→ PASSAGE TO READ:
——————————
Scottish Power currently provides "green" electricity to the Bank, mainly through wind power and small hydro technologies. This means that 99% of the electricity we used in 2014 was from renewables. Scottish Power is the UK's biggest wind power developer, with 30 operational windfarms covering both onshore and offshore developments.2
The Bank's green energy supply is handled by Co-operative Power - a buying consortium of over 40 enterprises, including co-operatives from across the country and charities such as the National Trust. Nigel Holden, Head of Energy Enterprise at Co-operative Power said: "We are proud to have been working with The Co-operative Bank for over 15 years to supply energy from renewable sources whilst supporting the growing infrastructure of green energy across the UK."
In 2014, 19.1% of the UK's total electricity usage came from renewable resources, increasing from under 4% in 2004. 50% of this renewable energy comes from wind power, 35% from bioenergy, 9% from hydro and 6% from solar energy.3 Internationally, the United States generate 13% of their electricity from renewable sources, whereas for Iceland this figure is 100% through hydroelectric and geothermal energy programmes.4
To achieve its EU energy and climate commitments, the government is targeting 30% of energy from renewables by 2020. So electricity from wind, biomass, solar electricity and hydroelectricity should be an increasing part of our energy supply in the future years.
Whatever the future of renewable energy, The Co-operative Bank remains on target to source the vast majority of its electricity from green energy in 2015, continuing its history of renewable energy use.
——————————
→ STATED TASK 1: Repeat word for word the stretch of the passage on renewable electricity from "In 2014, 19.1%" through "the future years.".
→ STATED TASK 2: Switch "Get Started" to "Start Now" in the rows from the line containing "Task: Click the Get Started button" through the line containing "click(1154, 199)". Return only those lines, with nothing else changed.
The passage and the rows below it have no connection to each other.

(Lines of data)
——————————
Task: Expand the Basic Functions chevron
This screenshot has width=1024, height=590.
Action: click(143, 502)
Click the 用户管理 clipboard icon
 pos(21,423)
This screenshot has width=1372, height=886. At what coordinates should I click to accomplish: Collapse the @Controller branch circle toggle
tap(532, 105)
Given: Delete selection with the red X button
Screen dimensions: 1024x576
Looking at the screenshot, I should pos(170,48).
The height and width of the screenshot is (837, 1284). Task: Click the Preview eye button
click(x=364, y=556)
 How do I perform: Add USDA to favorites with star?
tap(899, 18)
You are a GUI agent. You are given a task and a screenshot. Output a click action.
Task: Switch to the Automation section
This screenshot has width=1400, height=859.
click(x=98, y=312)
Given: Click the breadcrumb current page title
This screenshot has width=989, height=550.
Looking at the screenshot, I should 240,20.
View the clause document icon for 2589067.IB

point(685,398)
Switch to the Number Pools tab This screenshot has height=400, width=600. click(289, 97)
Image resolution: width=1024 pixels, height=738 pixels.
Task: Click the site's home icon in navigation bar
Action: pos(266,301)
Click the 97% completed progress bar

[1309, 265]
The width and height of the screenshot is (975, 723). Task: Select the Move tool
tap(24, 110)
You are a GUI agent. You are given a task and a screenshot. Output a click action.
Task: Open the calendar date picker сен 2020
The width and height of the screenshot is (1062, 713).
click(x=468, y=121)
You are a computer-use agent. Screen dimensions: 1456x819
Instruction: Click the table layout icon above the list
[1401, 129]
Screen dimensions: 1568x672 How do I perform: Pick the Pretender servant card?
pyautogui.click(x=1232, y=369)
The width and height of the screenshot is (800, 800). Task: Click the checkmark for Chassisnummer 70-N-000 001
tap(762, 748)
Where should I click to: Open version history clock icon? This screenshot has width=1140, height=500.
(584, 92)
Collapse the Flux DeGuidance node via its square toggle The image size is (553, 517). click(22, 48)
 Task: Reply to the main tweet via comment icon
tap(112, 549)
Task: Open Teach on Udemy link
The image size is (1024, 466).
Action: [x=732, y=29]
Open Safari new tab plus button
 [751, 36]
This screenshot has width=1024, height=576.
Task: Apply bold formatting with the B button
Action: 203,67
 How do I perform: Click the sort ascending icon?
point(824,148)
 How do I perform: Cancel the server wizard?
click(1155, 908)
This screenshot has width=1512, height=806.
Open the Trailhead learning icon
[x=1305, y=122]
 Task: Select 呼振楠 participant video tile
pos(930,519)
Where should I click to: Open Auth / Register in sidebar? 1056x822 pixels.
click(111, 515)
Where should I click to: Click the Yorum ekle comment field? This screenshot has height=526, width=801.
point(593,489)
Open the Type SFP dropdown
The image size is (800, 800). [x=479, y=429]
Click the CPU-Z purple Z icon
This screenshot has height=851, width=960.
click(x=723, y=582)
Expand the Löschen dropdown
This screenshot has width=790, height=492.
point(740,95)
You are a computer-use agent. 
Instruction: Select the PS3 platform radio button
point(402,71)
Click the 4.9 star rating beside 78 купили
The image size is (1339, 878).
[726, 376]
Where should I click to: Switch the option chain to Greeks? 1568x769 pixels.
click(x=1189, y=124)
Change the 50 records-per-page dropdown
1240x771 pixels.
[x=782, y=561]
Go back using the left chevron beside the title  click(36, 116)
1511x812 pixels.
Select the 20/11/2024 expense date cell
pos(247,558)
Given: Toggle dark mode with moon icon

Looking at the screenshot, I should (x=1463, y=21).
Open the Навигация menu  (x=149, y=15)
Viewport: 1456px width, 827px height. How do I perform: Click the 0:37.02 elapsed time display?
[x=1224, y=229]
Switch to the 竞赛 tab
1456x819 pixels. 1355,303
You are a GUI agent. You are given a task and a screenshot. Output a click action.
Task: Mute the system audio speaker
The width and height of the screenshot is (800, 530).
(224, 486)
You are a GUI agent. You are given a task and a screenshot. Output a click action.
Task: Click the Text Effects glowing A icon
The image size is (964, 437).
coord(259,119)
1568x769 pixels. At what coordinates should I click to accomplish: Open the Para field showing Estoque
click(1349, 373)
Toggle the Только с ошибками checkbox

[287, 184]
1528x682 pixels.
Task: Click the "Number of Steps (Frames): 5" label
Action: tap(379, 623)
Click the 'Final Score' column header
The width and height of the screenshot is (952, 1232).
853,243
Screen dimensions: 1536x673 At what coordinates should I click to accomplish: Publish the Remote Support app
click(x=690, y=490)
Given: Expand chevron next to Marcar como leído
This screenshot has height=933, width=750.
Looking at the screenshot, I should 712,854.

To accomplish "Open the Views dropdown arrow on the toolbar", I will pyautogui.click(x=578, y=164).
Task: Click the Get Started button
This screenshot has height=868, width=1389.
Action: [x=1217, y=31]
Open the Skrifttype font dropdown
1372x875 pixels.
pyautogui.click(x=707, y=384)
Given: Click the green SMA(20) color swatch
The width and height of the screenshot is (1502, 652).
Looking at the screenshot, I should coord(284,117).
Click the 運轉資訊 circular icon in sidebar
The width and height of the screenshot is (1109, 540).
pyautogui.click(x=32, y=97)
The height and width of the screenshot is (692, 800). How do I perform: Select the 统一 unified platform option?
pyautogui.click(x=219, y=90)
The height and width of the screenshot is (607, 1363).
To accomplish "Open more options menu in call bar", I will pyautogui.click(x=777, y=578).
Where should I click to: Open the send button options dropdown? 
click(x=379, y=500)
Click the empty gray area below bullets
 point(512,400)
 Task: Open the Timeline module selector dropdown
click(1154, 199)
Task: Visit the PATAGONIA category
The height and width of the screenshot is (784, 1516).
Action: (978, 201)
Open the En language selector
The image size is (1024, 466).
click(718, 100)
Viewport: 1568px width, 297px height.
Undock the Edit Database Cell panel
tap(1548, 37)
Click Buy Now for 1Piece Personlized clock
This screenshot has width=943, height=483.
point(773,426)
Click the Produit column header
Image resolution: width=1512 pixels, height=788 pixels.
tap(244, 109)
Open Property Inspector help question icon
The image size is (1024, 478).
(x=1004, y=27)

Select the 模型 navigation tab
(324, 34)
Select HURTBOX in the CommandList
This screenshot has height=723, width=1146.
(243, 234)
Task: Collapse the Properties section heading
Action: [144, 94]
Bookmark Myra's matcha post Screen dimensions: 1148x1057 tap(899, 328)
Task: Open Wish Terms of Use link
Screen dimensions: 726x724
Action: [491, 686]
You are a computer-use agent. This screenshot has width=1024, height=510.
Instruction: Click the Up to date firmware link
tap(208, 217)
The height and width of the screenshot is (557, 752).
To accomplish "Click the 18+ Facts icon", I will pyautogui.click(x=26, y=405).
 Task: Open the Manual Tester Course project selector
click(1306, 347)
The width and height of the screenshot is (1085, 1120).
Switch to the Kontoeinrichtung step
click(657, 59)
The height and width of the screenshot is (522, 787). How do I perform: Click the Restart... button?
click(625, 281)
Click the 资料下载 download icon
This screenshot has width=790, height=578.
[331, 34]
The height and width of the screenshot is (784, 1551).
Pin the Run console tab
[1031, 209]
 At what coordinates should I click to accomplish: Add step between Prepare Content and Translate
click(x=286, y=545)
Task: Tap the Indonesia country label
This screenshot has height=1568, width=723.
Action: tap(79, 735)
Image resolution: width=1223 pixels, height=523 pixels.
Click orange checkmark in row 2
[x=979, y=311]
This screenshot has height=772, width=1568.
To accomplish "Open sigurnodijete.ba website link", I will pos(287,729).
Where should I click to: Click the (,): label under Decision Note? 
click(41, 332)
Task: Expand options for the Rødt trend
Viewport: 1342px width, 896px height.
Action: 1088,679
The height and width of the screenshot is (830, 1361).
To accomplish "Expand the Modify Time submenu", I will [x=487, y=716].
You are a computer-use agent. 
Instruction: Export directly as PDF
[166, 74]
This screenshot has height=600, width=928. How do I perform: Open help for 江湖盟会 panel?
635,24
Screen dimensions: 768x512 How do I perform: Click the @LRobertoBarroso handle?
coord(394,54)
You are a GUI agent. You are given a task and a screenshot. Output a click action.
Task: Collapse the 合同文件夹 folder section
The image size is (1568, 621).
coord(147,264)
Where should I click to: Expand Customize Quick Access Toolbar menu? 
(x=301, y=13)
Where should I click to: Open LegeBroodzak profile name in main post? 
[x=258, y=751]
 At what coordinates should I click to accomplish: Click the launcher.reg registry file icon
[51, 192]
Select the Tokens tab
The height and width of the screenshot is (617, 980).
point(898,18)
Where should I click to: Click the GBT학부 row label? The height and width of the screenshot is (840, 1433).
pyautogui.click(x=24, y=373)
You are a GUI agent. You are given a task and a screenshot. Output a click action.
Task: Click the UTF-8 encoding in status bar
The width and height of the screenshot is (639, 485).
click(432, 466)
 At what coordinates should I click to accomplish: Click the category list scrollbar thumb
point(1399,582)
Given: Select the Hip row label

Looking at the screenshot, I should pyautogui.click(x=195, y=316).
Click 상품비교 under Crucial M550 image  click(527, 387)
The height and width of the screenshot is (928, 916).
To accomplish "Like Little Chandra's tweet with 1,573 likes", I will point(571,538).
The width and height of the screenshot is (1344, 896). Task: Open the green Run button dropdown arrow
——————————
→ SOLUTION 1:
In 2014, 19.1% of the UK's total electricity usage came from renewable resources, increasing from under 4% in 2004. 50% of this renewable energy comes from wind power, 35% from bioenergy, 9% from hydro and 6% from solar energy.3 Internationally, the United States generate 13% of their electricity from renewable sources, whereas for Iceland this figure is 100% through hydroelectric and geothermal energy programmes.4
To achieve its EU energy and climate commitments, the government is targeting 30% of energy from renewables by 2020. So electricity from wind, biomass, solar electricity and hydroelectricity should be an increasing part of our energy supply in the future years.

→ SOLUTION 2:
Task: Click the Start Now button
This screenshot has height=868, width=1389.
Action: [x=1217, y=31]
Open the Skrifttype font dropdown
1372x875 pixels.
pyautogui.click(x=707, y=384)
Given: Click the green SMA(20) color swatch
The width and height of the screenshot is (1502, 652).
Looking at the screenshot, I should coord(284,117).
Click the 運轉資訊 circular icon in sidebar
The width and height of the screenshot is (1109, 540).
pyautogui.click(x=32, y=97)
The height and width of the screenshot is (692, 800). How do I perform: Select the 统一 unified platform option?
pyautogui.click(x=219, y=90)
The height and width of the screenshot is (607, 1363).
To accomplish "Open more options menu in call bar", I will pyautogui.click(x=777, y=578).
Where should I click to: Open the send button options dropdown? 
click(x=379, y=500)
Click the empty gray area below bullets
 point(512,400)
 Task: Open the Timeline module selector dropdown
click(1154, 199)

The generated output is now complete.